__REQUIRED TASK__: Return the Flappy Bird passage below verbatim, in full.

By January 2014, Flappy Bird topped the Apple and Google Play charts with in-app advertising revenue estimated at $50,000 per day. Despite this success, Nguyen announced on 8 February 2014, via Twitter: ‘I am sorry Flappy Bird users, 22 hours from now, I will take Flappy Bird down. I cannot take this anymore’. This was Nguyen’s response to abusive Twitter messages from frustrated players and his own concerns that the game was proving too addictive. Following its removal hundreds of unofficial clones and tributes appeared online.


The game acquired by the V&A is in the Android Package File format which is a packaged, portable programme with a defined infrastructure designed for Android smart phones. Flappy Bird’s graphics and play design is linked to the modern retro trend of retrogaming culture. Retrogaming as a subculture of video gaming is the playing of video games designed prior to the mid-1990s, before the 5th generation of modern video game consoles took off with Sony’s 1994 Playstation. Games console manufacturers from this period (the mid 1970s-1990s) include Atari, Sega and Nintendo. Today this is a prevalent design trope in the culture of independent video game development, designed without the financial support of a video game publisher.

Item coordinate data
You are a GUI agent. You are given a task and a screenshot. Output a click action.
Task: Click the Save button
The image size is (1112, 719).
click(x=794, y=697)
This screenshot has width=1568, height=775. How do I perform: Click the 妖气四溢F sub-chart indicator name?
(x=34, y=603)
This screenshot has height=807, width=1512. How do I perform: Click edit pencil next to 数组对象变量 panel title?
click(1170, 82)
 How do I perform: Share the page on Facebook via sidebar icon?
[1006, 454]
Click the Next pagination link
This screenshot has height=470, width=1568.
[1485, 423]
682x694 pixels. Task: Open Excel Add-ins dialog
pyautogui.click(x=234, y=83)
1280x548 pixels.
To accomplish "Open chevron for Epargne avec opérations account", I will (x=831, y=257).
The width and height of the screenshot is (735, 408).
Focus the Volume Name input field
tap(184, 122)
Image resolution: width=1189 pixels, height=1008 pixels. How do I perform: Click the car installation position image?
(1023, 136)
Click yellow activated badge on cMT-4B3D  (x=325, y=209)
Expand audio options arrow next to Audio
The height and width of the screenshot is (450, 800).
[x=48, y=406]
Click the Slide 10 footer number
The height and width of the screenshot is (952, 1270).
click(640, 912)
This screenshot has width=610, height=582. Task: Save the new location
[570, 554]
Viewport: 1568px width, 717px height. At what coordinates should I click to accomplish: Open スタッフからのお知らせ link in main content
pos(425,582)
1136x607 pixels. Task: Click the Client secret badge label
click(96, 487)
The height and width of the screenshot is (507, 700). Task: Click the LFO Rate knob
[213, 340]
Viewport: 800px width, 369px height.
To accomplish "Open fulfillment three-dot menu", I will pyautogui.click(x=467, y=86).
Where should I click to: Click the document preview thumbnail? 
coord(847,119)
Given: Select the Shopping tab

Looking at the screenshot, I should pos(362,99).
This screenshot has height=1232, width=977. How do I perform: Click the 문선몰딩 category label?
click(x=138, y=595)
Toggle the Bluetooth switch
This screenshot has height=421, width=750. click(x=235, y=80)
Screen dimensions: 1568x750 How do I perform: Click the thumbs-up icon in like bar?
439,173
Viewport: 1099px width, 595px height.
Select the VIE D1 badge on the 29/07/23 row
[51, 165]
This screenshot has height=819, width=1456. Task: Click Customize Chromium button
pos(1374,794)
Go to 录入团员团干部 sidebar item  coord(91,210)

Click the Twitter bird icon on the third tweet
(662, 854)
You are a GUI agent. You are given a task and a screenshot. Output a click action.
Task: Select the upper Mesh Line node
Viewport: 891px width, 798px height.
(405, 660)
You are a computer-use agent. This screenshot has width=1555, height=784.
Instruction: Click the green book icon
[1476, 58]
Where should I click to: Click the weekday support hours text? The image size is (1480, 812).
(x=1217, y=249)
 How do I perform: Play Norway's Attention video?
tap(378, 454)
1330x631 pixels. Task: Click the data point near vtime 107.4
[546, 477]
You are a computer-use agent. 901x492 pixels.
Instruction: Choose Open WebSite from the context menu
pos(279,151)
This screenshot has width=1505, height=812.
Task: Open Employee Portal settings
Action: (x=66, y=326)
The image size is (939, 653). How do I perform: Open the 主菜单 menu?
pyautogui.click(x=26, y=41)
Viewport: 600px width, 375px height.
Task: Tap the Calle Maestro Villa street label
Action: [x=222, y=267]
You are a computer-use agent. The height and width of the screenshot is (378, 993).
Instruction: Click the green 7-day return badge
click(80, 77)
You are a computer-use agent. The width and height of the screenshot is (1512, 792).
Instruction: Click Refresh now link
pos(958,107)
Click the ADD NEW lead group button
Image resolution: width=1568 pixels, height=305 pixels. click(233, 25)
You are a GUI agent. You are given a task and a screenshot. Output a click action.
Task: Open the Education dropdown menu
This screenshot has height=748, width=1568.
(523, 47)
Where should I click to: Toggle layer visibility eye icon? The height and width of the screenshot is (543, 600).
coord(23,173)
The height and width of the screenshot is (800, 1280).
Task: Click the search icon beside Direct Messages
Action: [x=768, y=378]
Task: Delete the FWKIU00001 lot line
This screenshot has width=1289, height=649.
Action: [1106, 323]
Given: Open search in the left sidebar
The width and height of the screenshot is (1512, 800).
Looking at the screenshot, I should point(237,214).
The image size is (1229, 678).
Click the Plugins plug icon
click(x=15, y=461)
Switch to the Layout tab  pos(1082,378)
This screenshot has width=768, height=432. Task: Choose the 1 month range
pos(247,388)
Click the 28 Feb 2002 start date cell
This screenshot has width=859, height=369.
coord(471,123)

__COMPLETED EXERCISE__:
By January 2014, Flappy Bird topped the Apple and Google Play charts with in-app advertising revenue estimated at $50,000 per day. Despite this success, Nguyen announced on 8 February 2014, via Twitter: ‘I am sorry Flappy Bird users, 22 hours from now, I will take Flappy Bird down. I cannot take this anymore’. This was Nguyen’s response to abusive Twitter messages from frustrated players and his own concerns that the game was proving too addictive. Following its removal hundreds of unofficial clones and tributes appeared online.


The game acquired by the V&A is in the Android Package File format which is a packaged, portable programme with a defined infrastructure designed for Android smart phones. Flappy Bird’s graphics and play design is linked to the modern retro trend of retrogaming culture. Retrogaming as a subculture of video gaming is the playing of video games designed prior to the mid-1990s, before the 5th generation of modern video game consoles took off with Sony’s 1994 Playstation. Games console manufacturers from this period (the mid 1970s-1990s) include Atari, Sega and Nintendo. Today this is a prevalent design trope in the culture of independent video game development, designed without the financial support of a video game publisher.